Answer
a. The balanced chemical equation for this reaction is:
$$2NH_3 + 5F_2 \longrightarrow N_2F_4 + 6 HF$$
b. In order to produce 4.00 moles of HF, we need 1.33 moles of $NH_3$ and 3.33 moles of $F_2$.

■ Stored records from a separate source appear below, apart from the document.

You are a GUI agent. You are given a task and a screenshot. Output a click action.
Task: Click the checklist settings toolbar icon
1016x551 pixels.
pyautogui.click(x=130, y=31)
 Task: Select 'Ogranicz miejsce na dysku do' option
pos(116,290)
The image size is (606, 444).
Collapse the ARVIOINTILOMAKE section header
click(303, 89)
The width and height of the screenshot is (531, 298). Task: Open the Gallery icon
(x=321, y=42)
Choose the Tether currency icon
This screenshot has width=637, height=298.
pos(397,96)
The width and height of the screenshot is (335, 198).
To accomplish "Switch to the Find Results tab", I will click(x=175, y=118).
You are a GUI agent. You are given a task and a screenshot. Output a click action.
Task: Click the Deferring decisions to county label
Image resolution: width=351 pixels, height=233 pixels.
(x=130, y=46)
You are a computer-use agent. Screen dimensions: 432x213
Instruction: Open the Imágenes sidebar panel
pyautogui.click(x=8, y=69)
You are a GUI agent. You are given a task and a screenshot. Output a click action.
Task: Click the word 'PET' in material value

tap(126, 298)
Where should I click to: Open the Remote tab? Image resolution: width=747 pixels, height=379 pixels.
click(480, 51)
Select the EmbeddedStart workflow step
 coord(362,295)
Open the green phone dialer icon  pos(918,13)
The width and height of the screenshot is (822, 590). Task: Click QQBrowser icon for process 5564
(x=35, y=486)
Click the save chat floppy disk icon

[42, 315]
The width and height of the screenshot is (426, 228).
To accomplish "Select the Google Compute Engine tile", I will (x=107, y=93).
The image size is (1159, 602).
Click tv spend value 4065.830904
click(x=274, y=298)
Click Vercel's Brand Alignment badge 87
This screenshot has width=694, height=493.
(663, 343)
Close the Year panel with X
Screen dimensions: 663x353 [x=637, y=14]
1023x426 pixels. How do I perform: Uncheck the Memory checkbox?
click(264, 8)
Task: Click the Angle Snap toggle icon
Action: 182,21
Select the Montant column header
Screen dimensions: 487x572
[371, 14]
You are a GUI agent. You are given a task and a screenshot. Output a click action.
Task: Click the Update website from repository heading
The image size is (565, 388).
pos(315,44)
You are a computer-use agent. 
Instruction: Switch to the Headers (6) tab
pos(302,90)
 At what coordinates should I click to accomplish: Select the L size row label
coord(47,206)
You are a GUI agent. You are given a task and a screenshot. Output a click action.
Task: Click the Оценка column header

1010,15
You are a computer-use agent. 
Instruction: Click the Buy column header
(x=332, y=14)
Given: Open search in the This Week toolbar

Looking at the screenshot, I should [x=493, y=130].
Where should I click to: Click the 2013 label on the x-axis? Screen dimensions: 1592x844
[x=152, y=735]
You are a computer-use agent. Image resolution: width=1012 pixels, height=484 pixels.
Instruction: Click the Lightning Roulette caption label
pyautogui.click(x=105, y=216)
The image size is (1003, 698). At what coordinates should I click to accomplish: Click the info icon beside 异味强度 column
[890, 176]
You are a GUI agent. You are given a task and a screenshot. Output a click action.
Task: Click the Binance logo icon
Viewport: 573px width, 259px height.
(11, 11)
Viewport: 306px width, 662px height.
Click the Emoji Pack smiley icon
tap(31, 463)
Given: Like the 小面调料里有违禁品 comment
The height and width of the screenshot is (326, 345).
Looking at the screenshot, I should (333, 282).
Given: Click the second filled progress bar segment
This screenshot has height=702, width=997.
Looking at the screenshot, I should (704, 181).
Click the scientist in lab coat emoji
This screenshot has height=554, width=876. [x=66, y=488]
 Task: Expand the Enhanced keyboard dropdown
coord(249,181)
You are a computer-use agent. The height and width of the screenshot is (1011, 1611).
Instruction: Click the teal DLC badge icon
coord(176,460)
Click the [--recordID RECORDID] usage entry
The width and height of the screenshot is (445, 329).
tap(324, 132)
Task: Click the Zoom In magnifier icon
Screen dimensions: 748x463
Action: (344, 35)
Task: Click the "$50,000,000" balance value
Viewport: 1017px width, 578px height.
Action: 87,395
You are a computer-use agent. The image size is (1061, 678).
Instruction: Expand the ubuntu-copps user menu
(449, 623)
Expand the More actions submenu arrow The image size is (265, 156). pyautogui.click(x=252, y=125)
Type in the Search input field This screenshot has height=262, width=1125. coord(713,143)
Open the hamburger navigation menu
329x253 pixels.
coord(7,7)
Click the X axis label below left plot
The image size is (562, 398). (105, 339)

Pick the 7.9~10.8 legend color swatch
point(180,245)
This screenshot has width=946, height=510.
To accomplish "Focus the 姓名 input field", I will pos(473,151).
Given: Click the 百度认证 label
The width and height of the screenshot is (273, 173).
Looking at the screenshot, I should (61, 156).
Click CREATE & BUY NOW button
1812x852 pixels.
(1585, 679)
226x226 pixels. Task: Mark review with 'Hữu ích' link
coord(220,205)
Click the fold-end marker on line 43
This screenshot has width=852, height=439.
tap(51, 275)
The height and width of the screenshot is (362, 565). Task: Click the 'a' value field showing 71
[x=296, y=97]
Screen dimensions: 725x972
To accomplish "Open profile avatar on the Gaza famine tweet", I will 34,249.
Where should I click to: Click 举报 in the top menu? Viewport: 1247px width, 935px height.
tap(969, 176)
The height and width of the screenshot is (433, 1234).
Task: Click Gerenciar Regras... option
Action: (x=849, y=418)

c. There are 142 g of $F_2$
d. 10.4 g of dinitrogen tetrafluoride can be produced.
Work Step by Step
a.
1. Identify the chemical formulas for each reactant and product:
Reactants: Ammonia ($NH_3$) and fluorine $(F_2)$
Products: Dinitrogen tetrafluoride $(N_2F_4)$ and hydrogen fluoride $(HF)$
2. Write the unbalanced equation:
$$NH_3 + F_2 \longrightarrow N_2F_4 + HF$$
Balance the number of nitrogens:
$$2NH_3 + F_2 \longrightarrow N_2F_4 + HF$$
Balance the number of hydrogens:
$$2NH_3 + F_2 \longrightarrow N_2F_4 + 6HF$$
Finally, balance the number of fluorines:
$$2NH_3 + 5F_2 \longrightarrow N_2F_4 + 6 HF$$
b.
- Using the balance coefficents as conversion factors:
$$ 4.00 \space moles \space HF \times \frac{ 2 \space moles \ NH_3 }{ 6 \space moles \space HF } = 1.33 \space moles \space NH_3 $$ $$ 4.00 \space moles \space HF \times \frac{ 5 \space moles \ F_2 }{ 6 \space moles \space HF } = 3.33 \space moles \space F_2 $$
c.
$ NH_3 $ : ( 1.008 $\times$ 3 )+ ( 14.01 $\times$ 1 )= 17.03 g/mol
$$ \frac{1 \space mole \space NH_3 }{ 17.03 \space g \space NH_3 } \space and \space \frac{ 17.03 \space g \space NH_3 }{1 \space mole \space NH_3 }$$
$ F_2 $ : ( 19.00 $\times$ 2 )= 38.00 g/mol
$$ \frac{1 \space mole \space F_2 }{ 38.00 \space g \space F_2 } \space and \space \frac{ 38.00 \space g \space F_2 }{1 \space mole \space F_2 }$$
$$ 25.5 \space g \space NH_3 \times \frac{1 \space mole \space NH_3 }{ 17.03 \space g \space NH_3 } \times \frac{ 5 \space moles \space F_2 }{ 2 \space moles \space NH_3 } \times \frac{ 38.00 \space g \space F_2 }{1 \space mole \space F_2 } = 142 \space g \space F_2 $$
d.
$ NH_3 $ : 17.03 g/mol
$$ \frac{1 \space mole \space NH_3 }{ 17.03 \space g \space NH_3 } \space and \space \frac{ 17.03 \space g \space NH_3 }{1 \space mole \space NH_3 }$$
$ N_2F_4 $ : ( 14.01 $\times$ 2 )+ ( 19.00 $\times$ 4 )= 104.02 g/mol
$$ \frac{1 \space mole \space N_2F_4 }{ 104.02 \space g \space N_2F_4 } \space and \space \frac{ 104.02 \space g \space N_2F_4 }{1 \space mole \space N_2F_4 }$$
$$ 3.40 \space g \space NH_3 \times \frac{1 \space mole \space NH_3 }{ 17.03 \space g \space NH_3 } \times \frac{ 1 \space mole \space N_2F_4 }{ 2 \space moles \space NH_3 } \times \frac{ 104.02 \space g \space N_2F_4 }{1 \space mole \space N_2F_4 } = 10.4 \space g \space N_2F_4 $$